Pages 40-41 of Bell’s lab notebook [Public domain], via Wikimedia Commons
Bell’s invention allowed sender and receiver to communicate directly, their actual voices – not dots and dashes – traveling through meters and meters of electric wires. Exciting! Nonetheless, the president of telegraph giant Western Union scoffed at it, calling the telephone nothing but a toy. He showed no interest in buying Bell’s patent, and thus was established the Bell Telephone Company, which became a telecom giant in its own right.
It may be a toy in the hands of kids today, but for more than a hundred years, the telephone was serious business.

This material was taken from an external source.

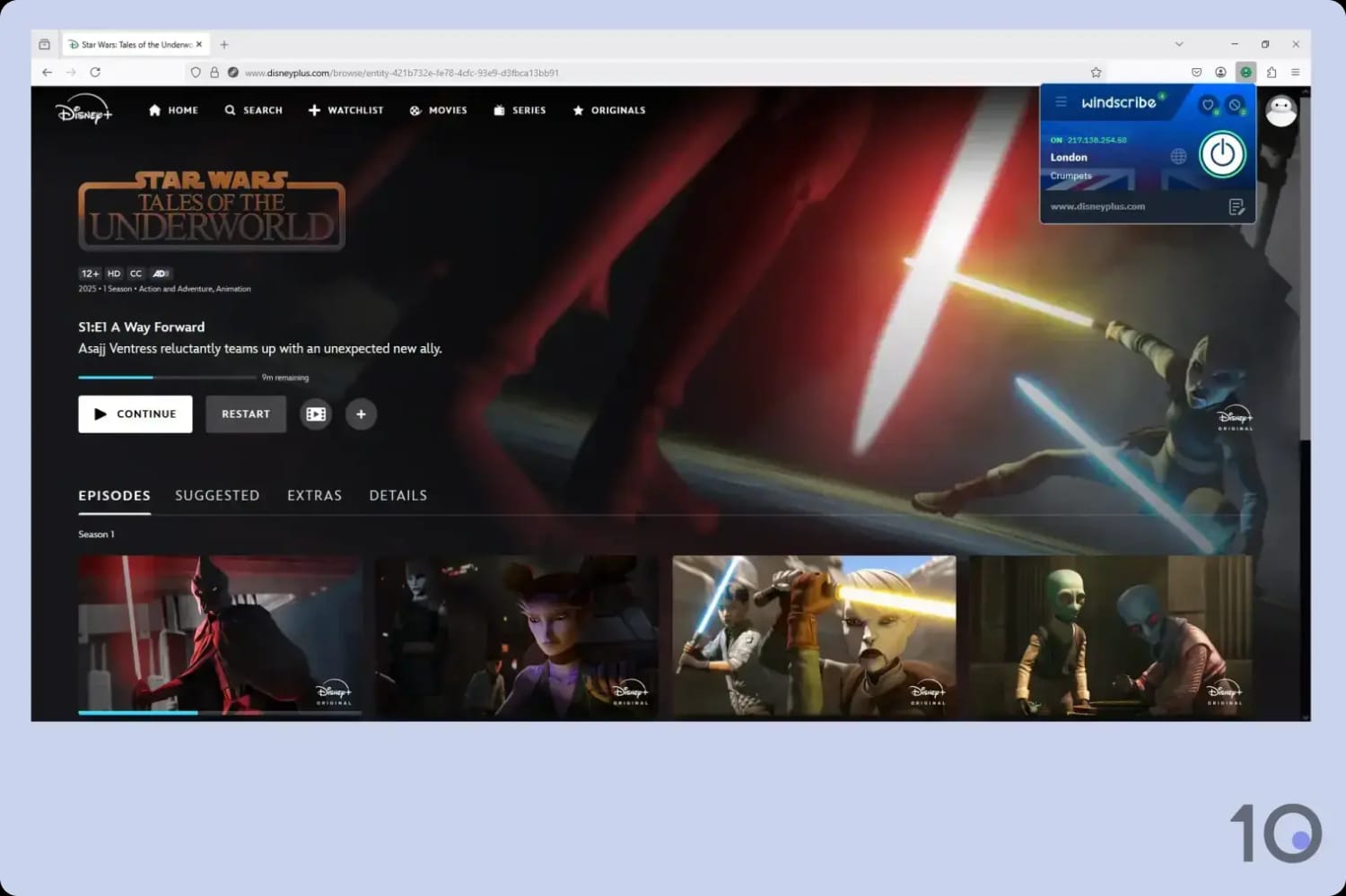Click the Windscribe globe location icon
1346x896 pixels.
(x=1179, y=156)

The wires stretched over longer and longer distances: between Boston and Cambridge in October that year; New York and Chicago in 1892. By 1915, Bell and Watson were on the telephone again, this time publicly demonstrating the first call made from New York to San Francisco, more than 3,000 miles away.
Today, according to the Pew Research Center, people around the world use smartphones more for text messaging than making voice or video calls. Just the other day, when I was running late for a lunch meeting, I sent my friend a WhatsApp message instead of calling her. She only received the message at the end of our meeting. Ironic, isn’t it, that we’ve reverted to sending one message at a time, like in the days of the telegraph?
Still, the invention of the telephone paved the way for the construction of the Internet, and it’s thanks to the Internet and the World Wide Web that we can actually hear Bell’s voice. Not from the famous phone call, of course, but in a 5-minute recording he made nine years after that. The recording was restored by the Smithsonian Institution more than a century later. It’s mostly Bell reading dull lists of numbers, but I think it’s remarkable that we get to hear him say his full name at the end, in his own voice, from a time when people still traveled in carriages and ships.
1885 recording of Bell’s voice, via the Smithsonian YouTube Channel
Sure, Bell may have stood on the shoulders of fellow inventors, but that is the way scientific breakthroughs work. Today he is listed as not only one of the top 10 scientists in Scottish history but one of the 100 Greatest Britons, Canadians and Americans.